[Task goal]
Copy the lines below word for word, skipping any image.

[Supplied records]
== Segment start ==
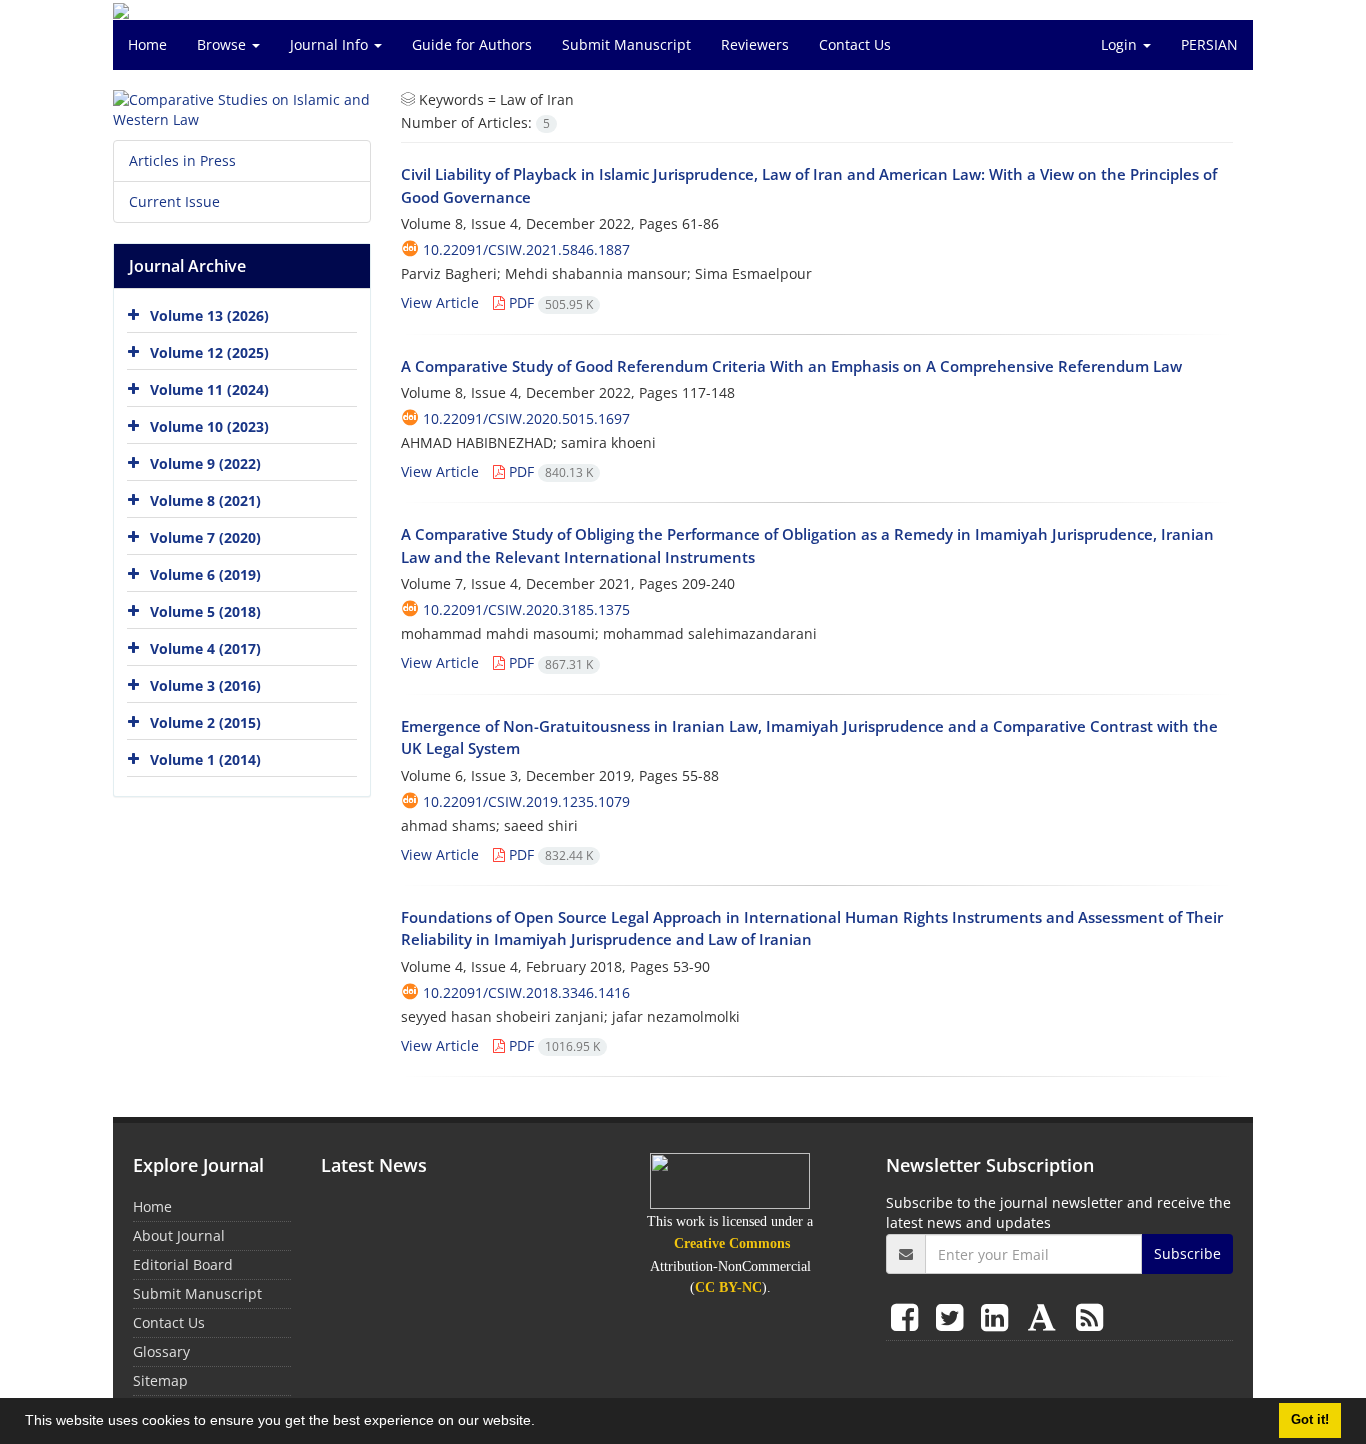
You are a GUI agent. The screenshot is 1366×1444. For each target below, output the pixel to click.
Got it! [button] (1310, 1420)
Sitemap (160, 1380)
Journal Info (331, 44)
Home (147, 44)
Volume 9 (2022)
== Segment end ==
[The answer]
You are a GUI agent. The screenshot is 1366×1444. For each target below, output the pixel to click.
Got it! [button] (1310, 1420)
Sitemap (160, 1380)
Journal Info (331, 44)
Home (147, 44)
Volume 9 (2022)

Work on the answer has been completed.